Having traversed the Galleries, we went up the hill to the Cathedral of Saints Michael and Gudula, built in the two and a half centuries from 1226. The pulpit is a magnificent piece of carving, but the subject matter could be a little disturbing — Death skulking around the corner, and Adam and Eve being expelled from the Garden!
From here we made our way to Brussels Park, a lovely green space that leads down to the Royal Palace.
Then we went round to Place Royale. This square is dominated by the Church of Saint Jacques-sur-Coudenberg, in front of which is an equestrian statue of Godfrey of Bouillon setting off for the first Crusade on 1096.
Looking from here down Rue de la Régence we could see the dome of the Palais de Justice, currently wrapped in scaffolding as renovation work is carried out.
We turned generally towards Grand-Place, passing on the way a piece of the old city walls, and turning down through some of the old streets of Brussels.
We were walking down Rue de l'Étuve, nearing the turn up towards the Grand-Place, when we noticed a large group of tourists. We were about to come upon Brussels' most famous little man. Today he had been dressed in a pink ribbon outfit in support of breast cancer. This was apparently the 938th costume in the extensive wardrobe of Mannekin Pis!
Walking back towards the Grand-Place, we passed even more waffle shops and chocolatiers — the Belgians really know how to eat!
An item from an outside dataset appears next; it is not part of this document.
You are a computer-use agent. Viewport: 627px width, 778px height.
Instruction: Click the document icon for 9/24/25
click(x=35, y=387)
And who needs a rubber duckie when you can have a chocolate one?
Back in the Grand-Place, we found that the sun had moved to a point where the gilding on some of the old buildings was being picked out beautifully. At the northern end of the square are the Houses of the corporations, the old guild halls. At the southern end is the House of the Dukes of Brabant, named for the 19 busts of the Dukes of Brabant decorating the base of the first-floor pilasters. The facade encompasses six separate houses, some of which were also Guildhalls.
We walked out towards the Bourse station, crossing Place de la Bourse, in which a guitarist was busking. He was so good, he had drawn a large crowd, and was getting applause each time he stopped.
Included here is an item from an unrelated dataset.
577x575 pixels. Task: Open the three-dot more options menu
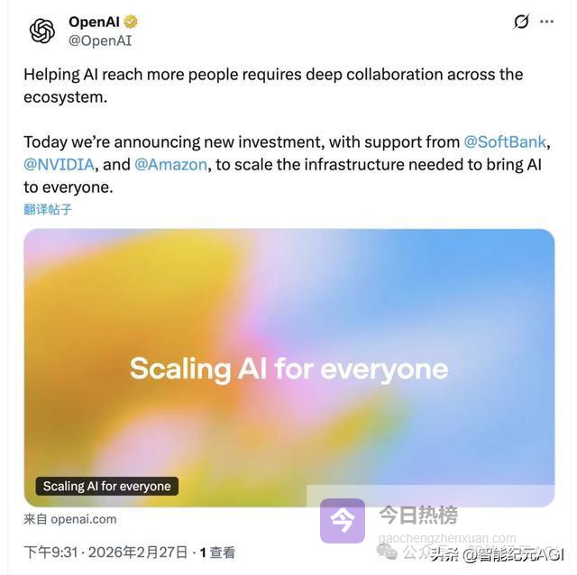point(547,22)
We took the Metro back to Heysel, and as we walked back to the van we noticed the circus people had succeeded in raising the Big Top!
After a delightful day in Brussels, we decided to set ourselves up for Waterloo tomorrow. We drove out, towards a campsite we had found through the Campercontact site on the internet — the Camping Caravaning Club Brussels, or 3CB (it is also known as R.3.C.B., but the 'Royal' seems to have been dropped from the name), in the little town of Wezembeek. We had a little trouble finding it, until a local flagged us down and led the way. We had actually found it earlier, but had not recognised it. We found a boom gate with a message on it that reservations can be made by phone. That didn't help us, so Warren walked down the driveway and into the clubhouse, where he was virtually welcomed with open arms. They were so friendly and obliging — and the campsite itself is so very well set up — that we really must recommend that any travellers keep the place in mind!
Distance driven — today, 36 miles ( 58 km ); to date, 29,240 miles ( 47,058 km )
This looked to be Aan esciting and different sort of day for you, Yiu were good if you resisted the chocalatiers. Did you go to another circus? Anyway, keep happy together and travelling on. I have worked out a schedule based on Maria Gardeners suggestions and have decided to work solidly Mon-Fri and have strict 2 days off at weekends, Dvid's orders! to do chores and gardening, read for fun and dvd's/cds and entertaining g and gg children ettc Thoughts and prayers for you and the family. Lots of love, Cathy.